● **Exercise**
Transcribe word for word the stretch of the article about Chicago's "Lipstick Killer" from "He was an exceptionally" through "various catch basins.".

● **Text shown**
=== Begin Enclosure ===

Saturday, July 28, 2007
Chicago’s Lipstick Killer Up For Parole
He was dubbed the, “Lipstick Killer” who was apprehended while armed with a .25 automatic as he allegedly tried to kill a Chicago cop responding to a routine burglary call. 1946 was not a good year for prisoner’s civil rights in the Windy City. Interrogation rooms were simply confessionals. Police tactics were legendary and make brutality claims of the last three decades pale by comparison.
He was an exceptionally bright 17 year-old student and part-time burglar from the prestigious University of Chicago. The crimes committed were in the Rogers Park neighborhood. A lot of burglaries and three brutal murders were pinned on the young suspect. The most notorious of the murders was that of six-year old Suzanne Degnan who’s dismembered body parts were retrieved from various catch basins.
Lipstick was used by the killer to scrawl the ominous message on one victim, Frances Brown's living room wall, "For heavens sake, catch me before I kill more I cannot control myself."

=== End Enclosure ===

(Stored data)
=== Begin Enclosure ===

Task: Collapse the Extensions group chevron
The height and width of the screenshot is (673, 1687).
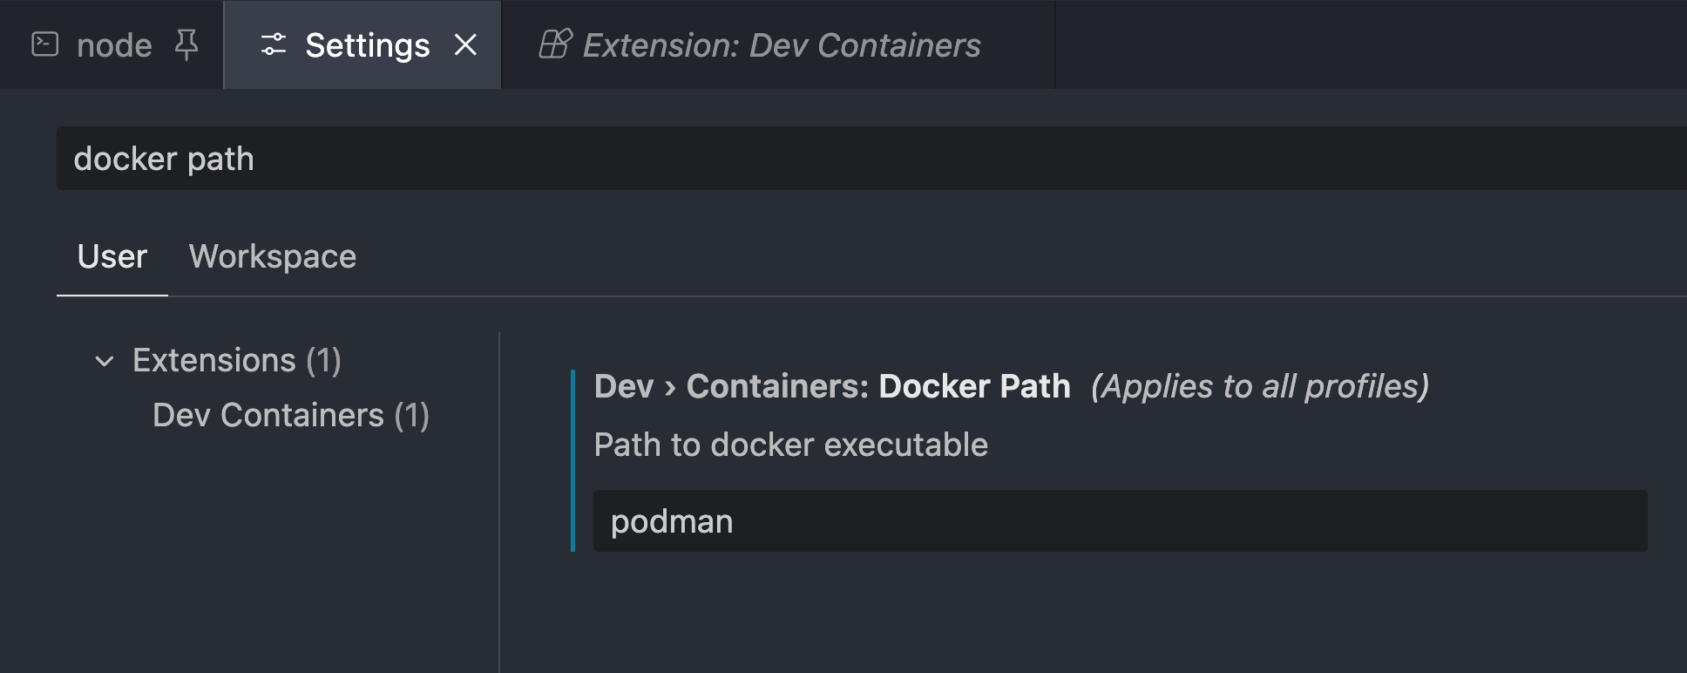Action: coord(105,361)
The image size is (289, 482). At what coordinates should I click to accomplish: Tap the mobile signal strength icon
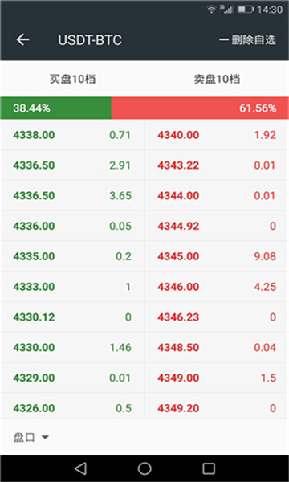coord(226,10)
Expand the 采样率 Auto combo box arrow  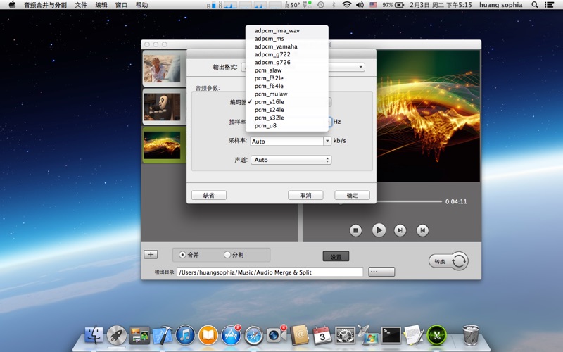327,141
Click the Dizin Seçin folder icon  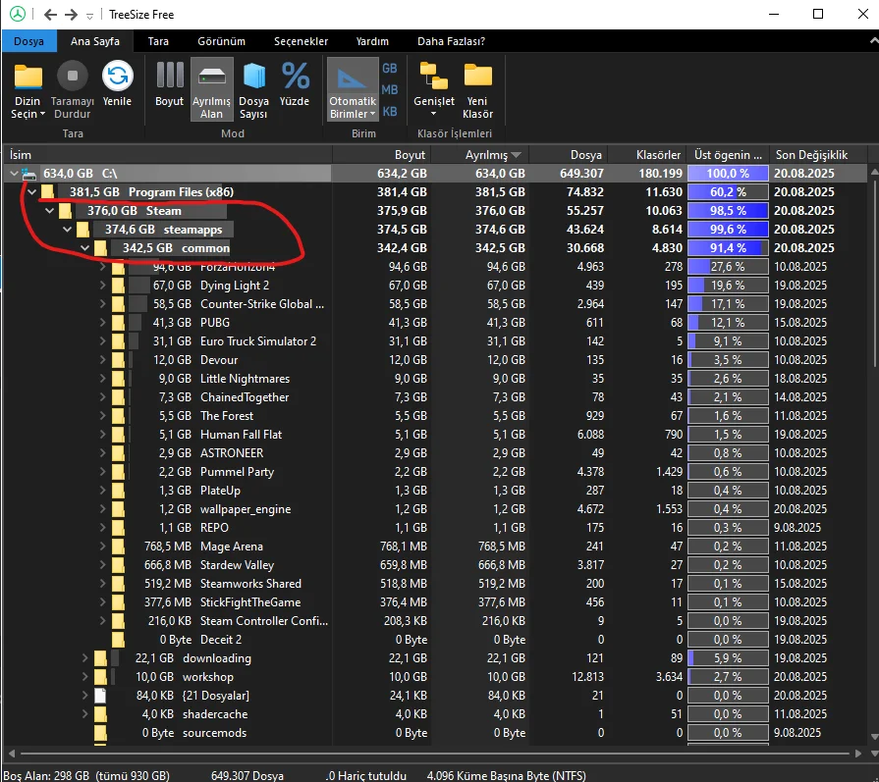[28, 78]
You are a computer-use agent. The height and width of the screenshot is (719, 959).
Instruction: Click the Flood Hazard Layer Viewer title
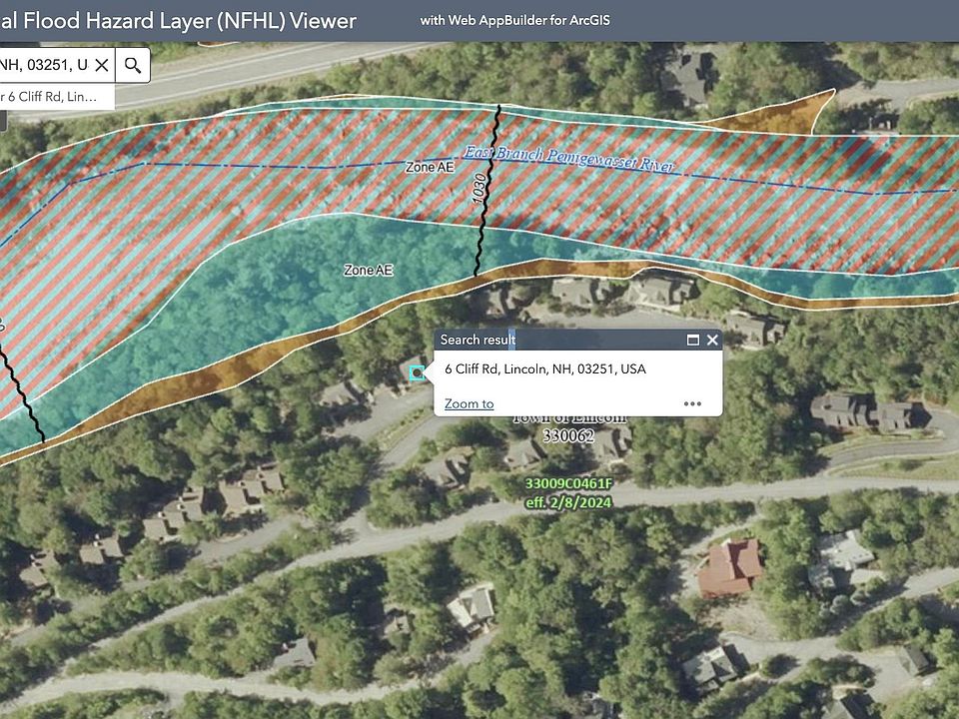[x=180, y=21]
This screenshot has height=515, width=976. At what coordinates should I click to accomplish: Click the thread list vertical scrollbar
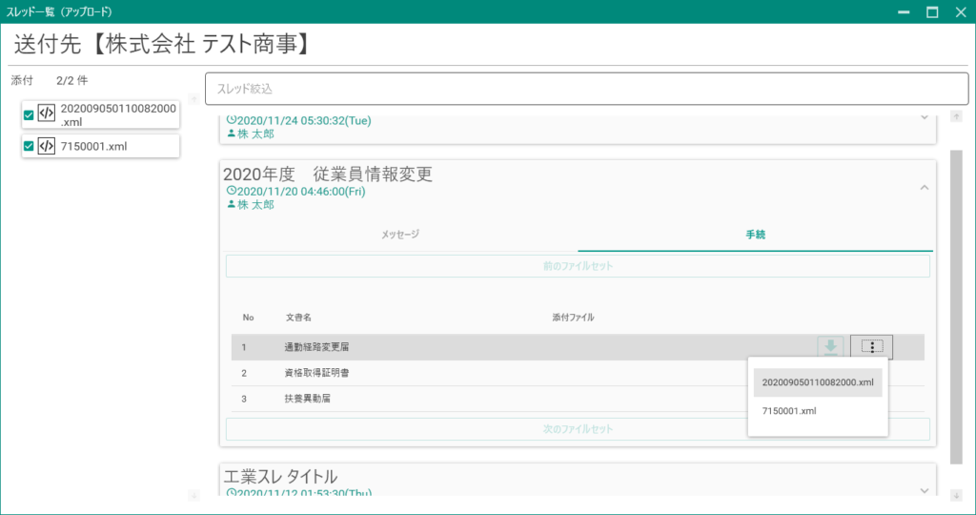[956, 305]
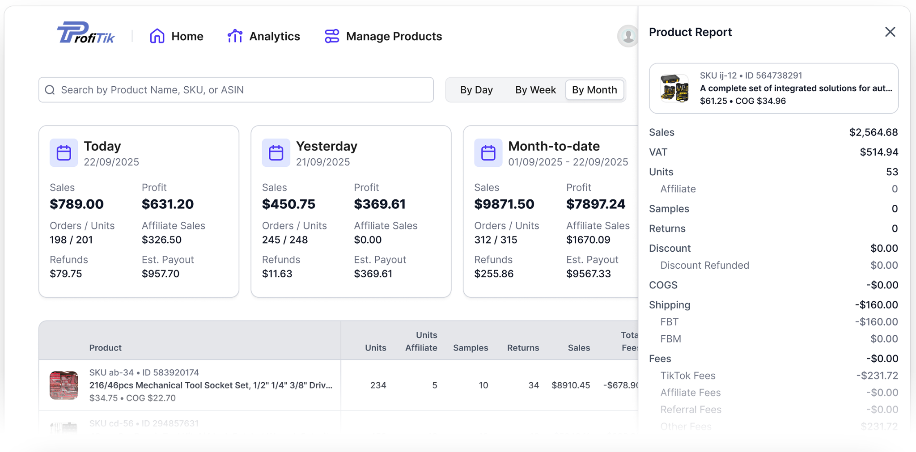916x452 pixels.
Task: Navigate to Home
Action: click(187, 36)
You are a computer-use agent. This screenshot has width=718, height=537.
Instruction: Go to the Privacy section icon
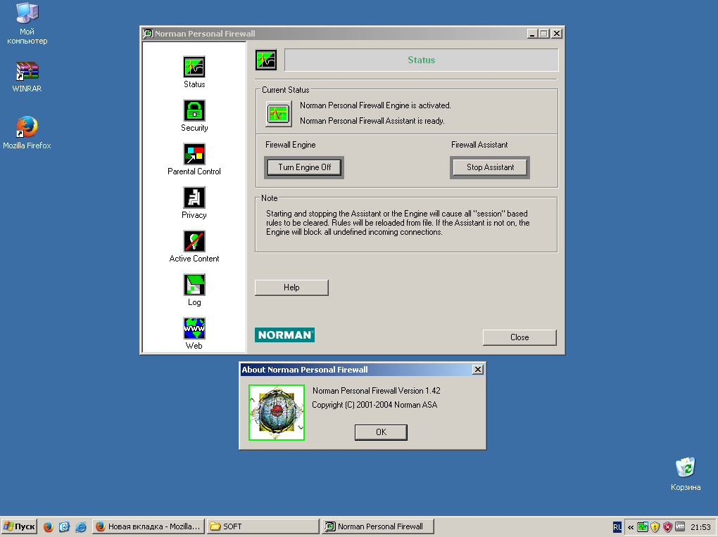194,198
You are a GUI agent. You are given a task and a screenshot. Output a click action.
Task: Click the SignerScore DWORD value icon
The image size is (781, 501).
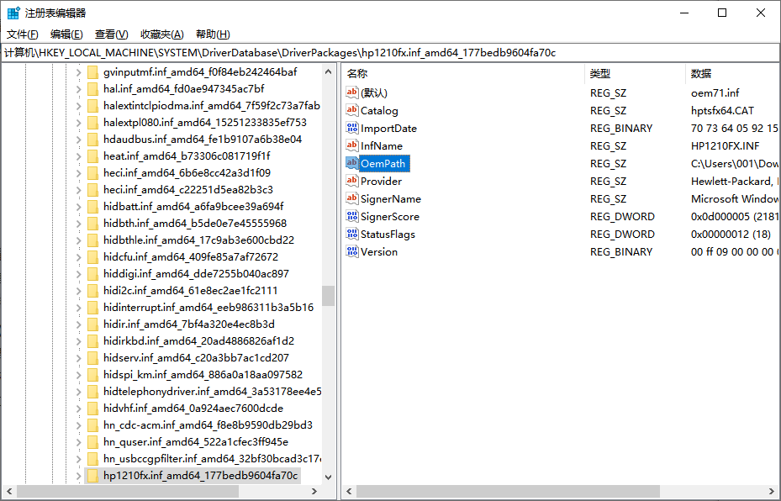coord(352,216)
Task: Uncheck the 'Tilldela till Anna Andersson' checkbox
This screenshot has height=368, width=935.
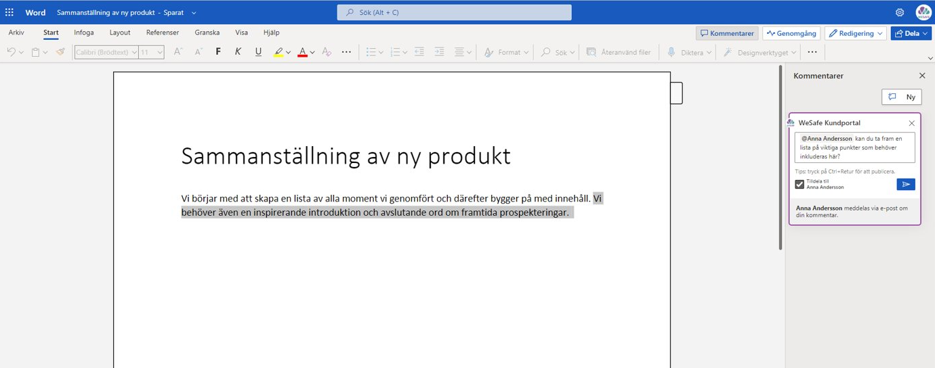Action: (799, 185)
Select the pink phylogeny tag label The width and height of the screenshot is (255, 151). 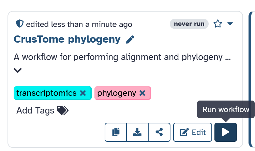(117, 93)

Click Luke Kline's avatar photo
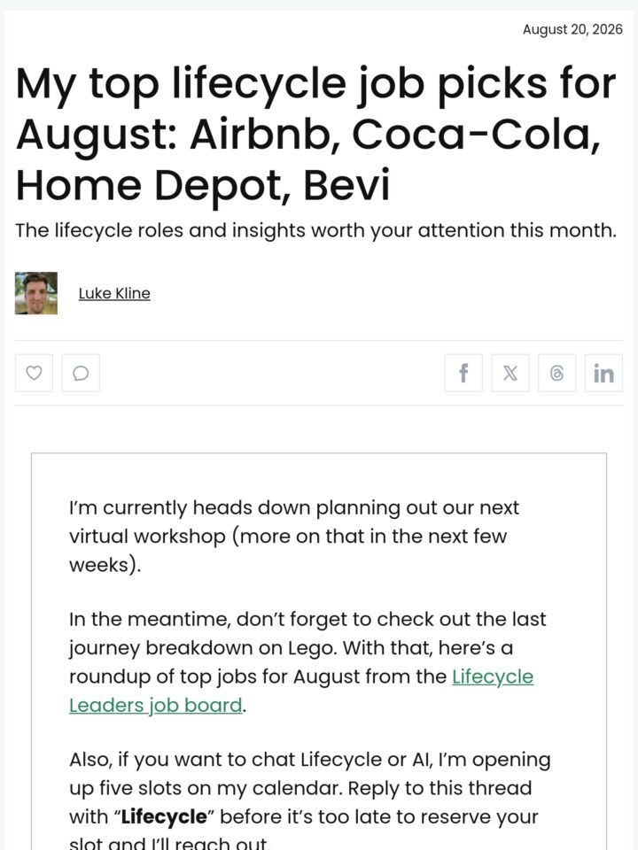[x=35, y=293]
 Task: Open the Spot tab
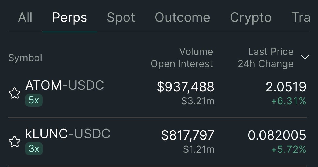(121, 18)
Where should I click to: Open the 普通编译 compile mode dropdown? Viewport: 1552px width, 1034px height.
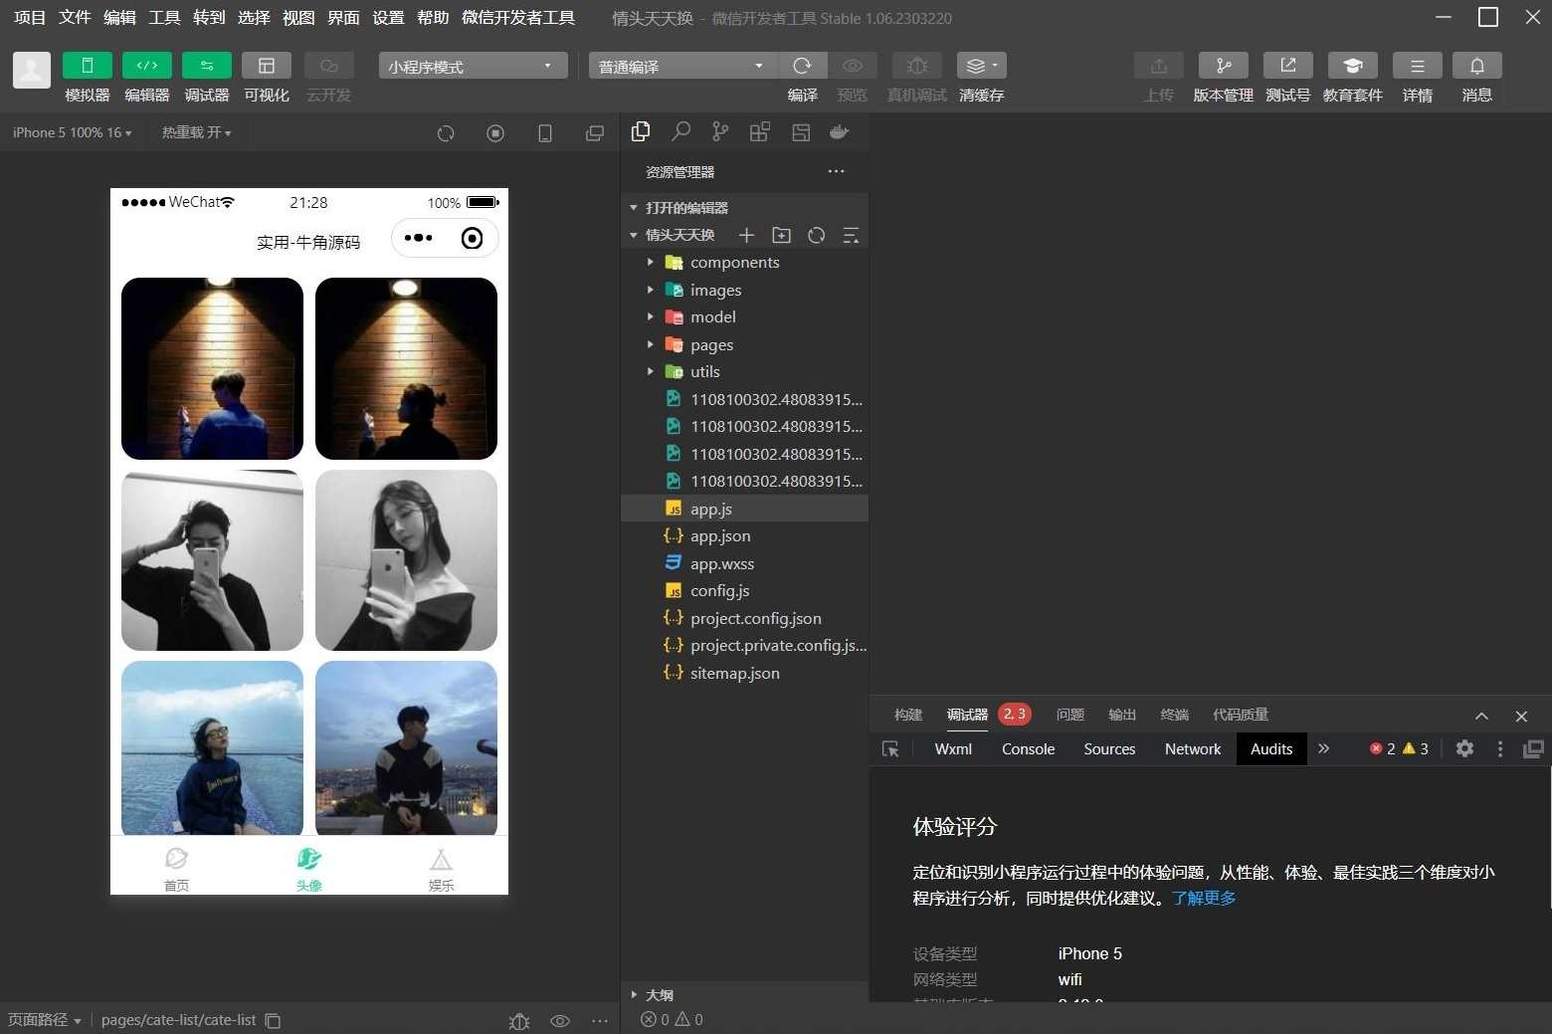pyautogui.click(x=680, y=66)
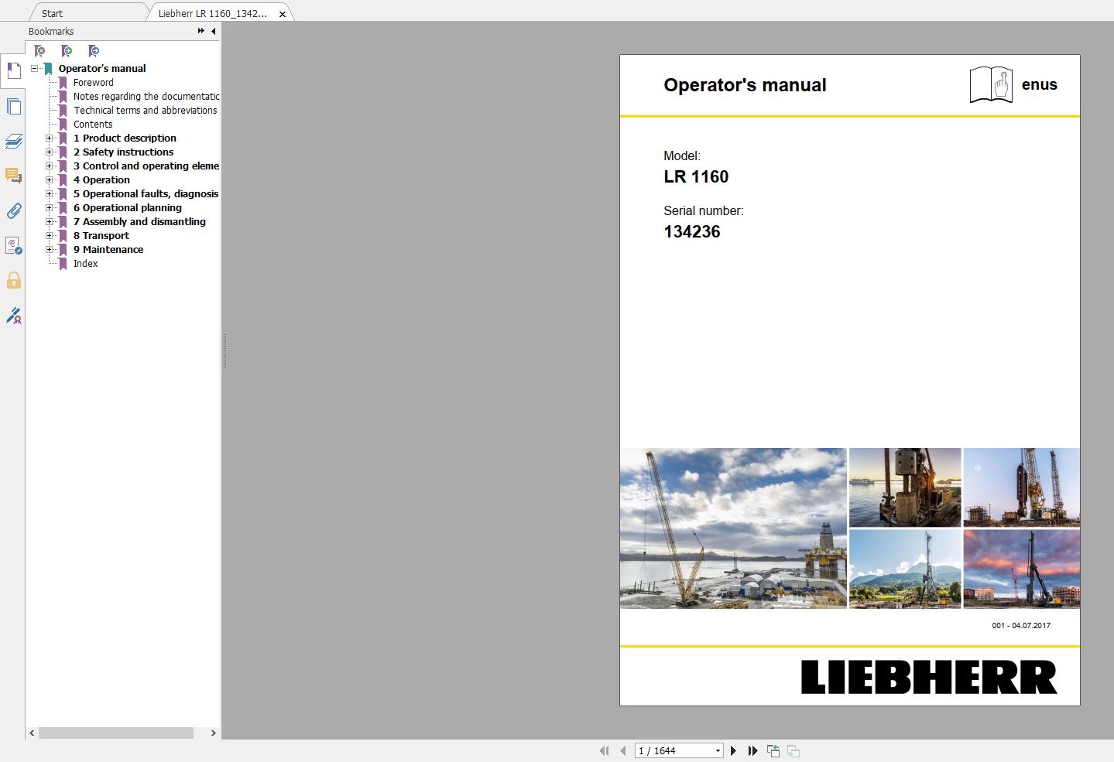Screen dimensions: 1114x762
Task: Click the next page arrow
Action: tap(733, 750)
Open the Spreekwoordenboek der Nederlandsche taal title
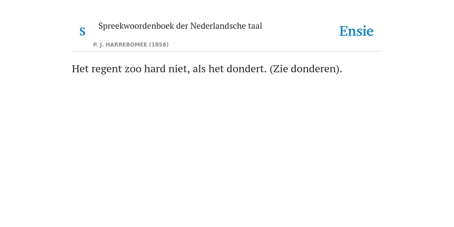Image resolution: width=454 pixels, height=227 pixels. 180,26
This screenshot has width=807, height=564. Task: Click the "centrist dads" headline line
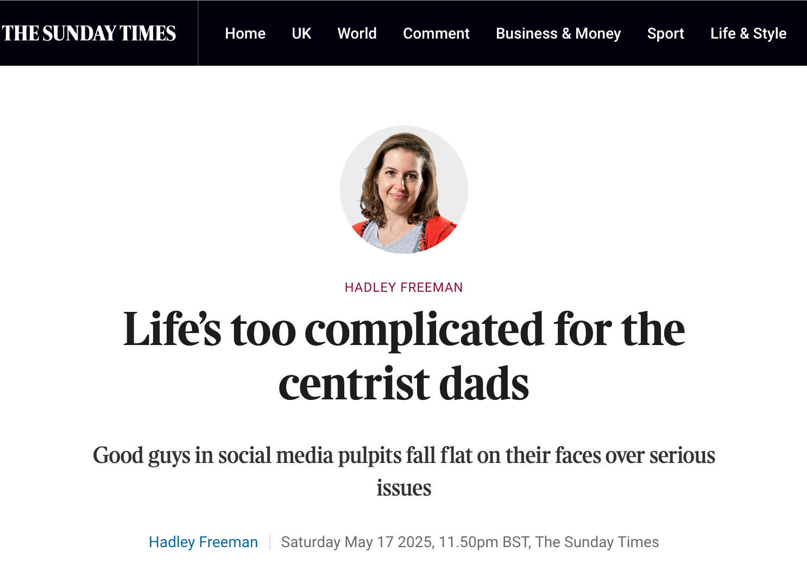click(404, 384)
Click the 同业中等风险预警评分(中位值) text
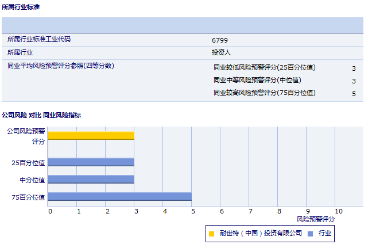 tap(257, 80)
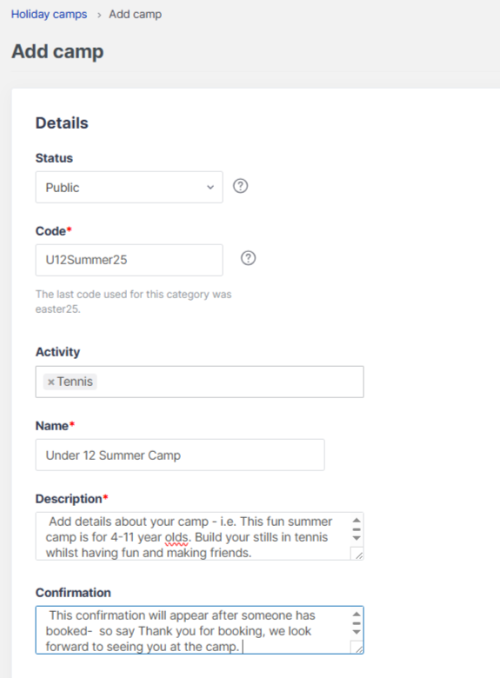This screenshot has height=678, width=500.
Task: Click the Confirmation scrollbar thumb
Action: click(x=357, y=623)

=== End Enclosure ===

● **Problem solution**
He was an exceptionally bright 17 year-old student and part-time burglar from the prestigious University of Chicago. The crimes committed were in the Rogers Park neighborhood. A lot of burglaries and three brutal murders were pinned on the young suspect. The most notorious of the murders was that of six-year old Suzanne Degnan who’s dismembered body parts were retrieved from various catch basins.